Don’t look back. You’re not going that wayAnonymous
In sports, match momentum is tracked not by the current score, but team managers track the number of shots on goal and time of possession, on-base percentage and walks/hits per innings pitched, rebounds and turnovers. They do this not because the score doesn’t matter, but because the score is backwards-looking, and the aforementioned metrics are better predictors of future performance.
As we track inflation, our most commonly used “score” comes in the form of the Consumer Price Index (CPI), which is posted monthly but is similarly backwards-looking. To track the momentum of inflation, though, analysts are looking at other measures to predict future price growth. They track data such as inflation expectations, commodity spot prices, delivery times, business investment, and order growth. The Federal Reserve is executing its policy decisions based on its forecasts of future inflation, not past history.
June’s CPI inflation reading came in over 9% for the first time since November 1981. Yet while this headline number is indeed alarming, there are growing signs that the worst of inflation may already be behind us. In fact, despite the recent inflation report, consumers’ long-term inflation expectations have fallen to a 12 month low.
One particularly important measure is commodity prices. Commodities, which make up key inputs in the production of goods, have historically had a very tight relationship with inflation.
The Bloomberg Commodity Spot Index has fallen 19% over the last month, giving up the majority of its gains since the start of the year.
Oil prices have dropped about 15% since June. Other commodities are rapidly falling as well. Wheat, copper, and steel prices have declined in recent weeks. The pullback in commodities suggests prices may begin easing in the coming months.
Supply Chains Showing Signs of Recovery
While it’s premature to say that supply chains are back to normal, a number of indicators are showing improvement. Supplier delivery times, for example, fell significantly in the New York and Philadelphia Fed regions. Kansas City and Richmond also shortened, while Dallas was worse.
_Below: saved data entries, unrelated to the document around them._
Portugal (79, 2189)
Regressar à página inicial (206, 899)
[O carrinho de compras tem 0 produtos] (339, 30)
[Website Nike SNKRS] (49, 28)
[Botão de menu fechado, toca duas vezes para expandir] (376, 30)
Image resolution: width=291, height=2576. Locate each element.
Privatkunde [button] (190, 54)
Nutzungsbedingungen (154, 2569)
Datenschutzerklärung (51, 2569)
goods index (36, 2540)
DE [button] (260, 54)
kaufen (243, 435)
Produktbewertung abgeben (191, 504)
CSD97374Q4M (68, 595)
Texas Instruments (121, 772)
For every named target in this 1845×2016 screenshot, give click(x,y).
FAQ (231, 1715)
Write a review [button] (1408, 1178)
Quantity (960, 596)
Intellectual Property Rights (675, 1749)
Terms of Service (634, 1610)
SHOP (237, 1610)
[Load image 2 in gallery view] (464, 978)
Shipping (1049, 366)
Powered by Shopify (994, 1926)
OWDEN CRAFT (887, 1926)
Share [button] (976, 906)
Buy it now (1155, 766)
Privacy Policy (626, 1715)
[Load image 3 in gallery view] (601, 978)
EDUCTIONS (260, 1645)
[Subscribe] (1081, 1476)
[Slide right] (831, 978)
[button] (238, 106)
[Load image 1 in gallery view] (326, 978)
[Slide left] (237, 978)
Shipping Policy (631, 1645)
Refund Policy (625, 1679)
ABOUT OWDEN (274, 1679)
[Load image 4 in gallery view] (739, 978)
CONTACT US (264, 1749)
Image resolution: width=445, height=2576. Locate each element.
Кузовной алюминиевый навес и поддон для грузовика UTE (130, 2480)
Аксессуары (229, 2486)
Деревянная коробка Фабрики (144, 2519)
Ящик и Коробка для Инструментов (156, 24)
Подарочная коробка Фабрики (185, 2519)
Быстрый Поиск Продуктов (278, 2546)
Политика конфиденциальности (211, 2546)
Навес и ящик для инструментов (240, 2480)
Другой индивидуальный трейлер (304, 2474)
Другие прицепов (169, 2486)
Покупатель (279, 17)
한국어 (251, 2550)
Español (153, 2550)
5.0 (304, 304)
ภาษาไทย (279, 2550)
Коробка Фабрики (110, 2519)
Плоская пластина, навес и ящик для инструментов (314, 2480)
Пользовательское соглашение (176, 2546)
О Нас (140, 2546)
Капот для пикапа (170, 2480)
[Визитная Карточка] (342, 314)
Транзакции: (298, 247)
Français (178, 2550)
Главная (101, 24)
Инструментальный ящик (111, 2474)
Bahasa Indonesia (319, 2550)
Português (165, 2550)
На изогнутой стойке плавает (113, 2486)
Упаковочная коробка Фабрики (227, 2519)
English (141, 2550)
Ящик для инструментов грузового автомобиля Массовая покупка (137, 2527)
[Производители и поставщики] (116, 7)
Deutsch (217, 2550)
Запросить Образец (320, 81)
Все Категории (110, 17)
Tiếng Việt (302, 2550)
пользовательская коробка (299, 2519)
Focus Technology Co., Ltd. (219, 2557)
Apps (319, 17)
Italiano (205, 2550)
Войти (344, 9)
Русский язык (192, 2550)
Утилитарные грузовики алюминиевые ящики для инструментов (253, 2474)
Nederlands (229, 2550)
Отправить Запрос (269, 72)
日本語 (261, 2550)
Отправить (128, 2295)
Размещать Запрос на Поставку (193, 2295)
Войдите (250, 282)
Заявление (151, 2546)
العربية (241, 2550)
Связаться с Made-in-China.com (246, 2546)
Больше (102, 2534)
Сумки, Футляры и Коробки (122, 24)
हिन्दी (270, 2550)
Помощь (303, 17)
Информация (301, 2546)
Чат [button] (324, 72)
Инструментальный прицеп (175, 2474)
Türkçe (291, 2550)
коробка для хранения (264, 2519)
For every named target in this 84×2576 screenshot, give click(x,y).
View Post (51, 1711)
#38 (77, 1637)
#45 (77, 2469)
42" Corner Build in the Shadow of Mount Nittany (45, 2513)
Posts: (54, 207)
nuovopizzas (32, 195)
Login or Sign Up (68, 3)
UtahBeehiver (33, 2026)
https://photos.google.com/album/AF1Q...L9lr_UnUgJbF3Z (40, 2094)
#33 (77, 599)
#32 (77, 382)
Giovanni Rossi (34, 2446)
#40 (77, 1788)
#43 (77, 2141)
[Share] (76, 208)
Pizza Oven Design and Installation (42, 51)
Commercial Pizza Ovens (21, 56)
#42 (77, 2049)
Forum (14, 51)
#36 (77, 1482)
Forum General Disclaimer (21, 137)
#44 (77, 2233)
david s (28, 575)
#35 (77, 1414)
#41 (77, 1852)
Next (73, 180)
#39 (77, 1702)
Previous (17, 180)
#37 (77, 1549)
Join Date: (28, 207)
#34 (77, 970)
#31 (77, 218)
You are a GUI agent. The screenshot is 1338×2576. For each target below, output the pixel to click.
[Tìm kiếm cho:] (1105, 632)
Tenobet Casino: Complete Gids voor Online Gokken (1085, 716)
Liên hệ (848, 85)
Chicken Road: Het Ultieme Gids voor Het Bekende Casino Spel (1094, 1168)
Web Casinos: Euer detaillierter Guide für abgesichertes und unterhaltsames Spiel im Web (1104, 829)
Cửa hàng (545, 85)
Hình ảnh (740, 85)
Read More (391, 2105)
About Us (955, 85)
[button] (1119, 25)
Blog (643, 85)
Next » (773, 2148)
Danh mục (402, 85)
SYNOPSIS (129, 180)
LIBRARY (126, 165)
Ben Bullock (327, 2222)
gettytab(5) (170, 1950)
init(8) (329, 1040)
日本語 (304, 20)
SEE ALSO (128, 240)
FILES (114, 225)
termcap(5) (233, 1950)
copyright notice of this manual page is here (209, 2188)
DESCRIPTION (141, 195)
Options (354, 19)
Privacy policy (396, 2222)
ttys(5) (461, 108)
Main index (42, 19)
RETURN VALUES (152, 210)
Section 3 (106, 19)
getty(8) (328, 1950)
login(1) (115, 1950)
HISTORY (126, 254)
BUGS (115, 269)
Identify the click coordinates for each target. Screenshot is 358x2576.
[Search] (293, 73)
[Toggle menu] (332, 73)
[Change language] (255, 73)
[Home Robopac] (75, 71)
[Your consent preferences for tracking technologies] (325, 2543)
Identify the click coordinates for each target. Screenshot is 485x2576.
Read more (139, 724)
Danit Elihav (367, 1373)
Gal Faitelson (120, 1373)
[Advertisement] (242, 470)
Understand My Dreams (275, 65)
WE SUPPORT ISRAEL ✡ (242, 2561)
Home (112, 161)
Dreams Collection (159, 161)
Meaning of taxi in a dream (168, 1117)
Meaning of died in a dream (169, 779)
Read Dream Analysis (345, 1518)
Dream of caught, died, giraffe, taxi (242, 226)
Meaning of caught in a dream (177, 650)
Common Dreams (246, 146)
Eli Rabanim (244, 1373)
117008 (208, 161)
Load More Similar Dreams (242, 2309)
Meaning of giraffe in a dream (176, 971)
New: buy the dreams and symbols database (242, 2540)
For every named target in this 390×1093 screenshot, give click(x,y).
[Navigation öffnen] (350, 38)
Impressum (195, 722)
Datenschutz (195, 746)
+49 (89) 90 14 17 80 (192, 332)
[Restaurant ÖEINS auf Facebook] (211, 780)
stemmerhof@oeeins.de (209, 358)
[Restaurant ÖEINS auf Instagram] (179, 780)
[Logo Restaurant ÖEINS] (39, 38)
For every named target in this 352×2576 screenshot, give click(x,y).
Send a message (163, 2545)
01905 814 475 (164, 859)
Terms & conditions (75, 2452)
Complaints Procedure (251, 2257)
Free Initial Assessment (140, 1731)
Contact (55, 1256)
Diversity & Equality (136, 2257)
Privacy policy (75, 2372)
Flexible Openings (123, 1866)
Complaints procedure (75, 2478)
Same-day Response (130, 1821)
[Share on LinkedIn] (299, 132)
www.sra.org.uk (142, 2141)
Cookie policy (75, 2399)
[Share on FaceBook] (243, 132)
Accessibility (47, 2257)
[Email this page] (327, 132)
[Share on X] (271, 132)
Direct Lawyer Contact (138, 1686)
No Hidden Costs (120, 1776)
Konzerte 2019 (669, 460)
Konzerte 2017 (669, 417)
Overall, though, the data across the five regions is encouraging.
The Oxford Economics US supply-strain index has also fallen for three straight months with logistics looking healthier as the balance between inventory and demand is improving, albeit still at elevated levels.
Similarly, in the Fed’s Beige Book last month, Bloomberg reported that the frequency of the reserve bank’s referrals to “shortage” fell from 59 to 27 since March.
One could argue that these signals pointing to slowing inflation, particularly lower commodity prices and decreasing demand for goods, are in anticipation of strong Fed action. With their next two meetings on July 28-29 and September 15-16, they will seek to thread the proverbial needle by balancing two things: 1) avoid tipping the economy into a recession or exacerbating the situation if we’re already in one and 2) tightening monetary policy aggressively enough to maintain credibility.
Following June’s CPI report, the Fed Fund futures suggested that the odds of a 1% rate hike instead of 75 basis points jumped from 7% to 80%, before settling back to 30%.
In recent days, the Wall Street Journal cited comments from Fed Governor Christopher Waller and Fed Kansas City President Esther George, suggesting a 75 basis point hike this month remains the more likely scenario.
Over the last month, investors have similarly tempered their long-term expectations of the Fed. 10-year treasury yields, after hitting a high of 3.49% on June 14, pulled back to 2.93% a month later. With the 2-year treasury yield still above 3%, the traditional 2-10 spread has inverted once again, heightening the prospects of a recession.
Time to Finally Cut the Outlook?
With 2Q earnings season underway, the street is forecasting earnings growth of 4.2% for the quarter but still estimating growth of 10.1% and 9.2% in Q3 and Q4, respectively. Market skeptics have been long awaiting earnings estimates to get reduced. This earnings season will be revealing as management teams provide greater visibility on the outlook for their companies. With the S&P 500 having seen its forward price to earnings multiple fall from 20x to under 16x this year, investors will evaluate whether the market has actually gotten cheaper or if analyst forecasts are simply behind the curve.
No Surprises Here
Talks of a potential recession have weighed on the collective discussion for well over a year. While markets historically don’t like surprises, this certainly wouldn’t be that. Consumers and companies have had ample opportunity to adjust to a changing environment, and should the economy indeed enter into a recession, they are better prepared this time around than they have been in the past. With more savings, lower mortgage and debt rates that were locked in, and a resilient labor market, some economic slowing can be tolerated. With odds of a recession increasing in recent months, however, the question is how much pain is needed to stamp out inflation?
Putting Points on the Board
While lower commodity prices and improving supply chains point to taming inflation, the shift in momentum will ultimately need to show up on the scoreboard. The Federal Reserve will need to see several months of price deceleration or even month-to-month declines in the CPI and the Core PCE (personal consumption expenditures) to be convinced that prices are back under control before loosening monetary policy again. Until that happens, markets are likely to remain volatile.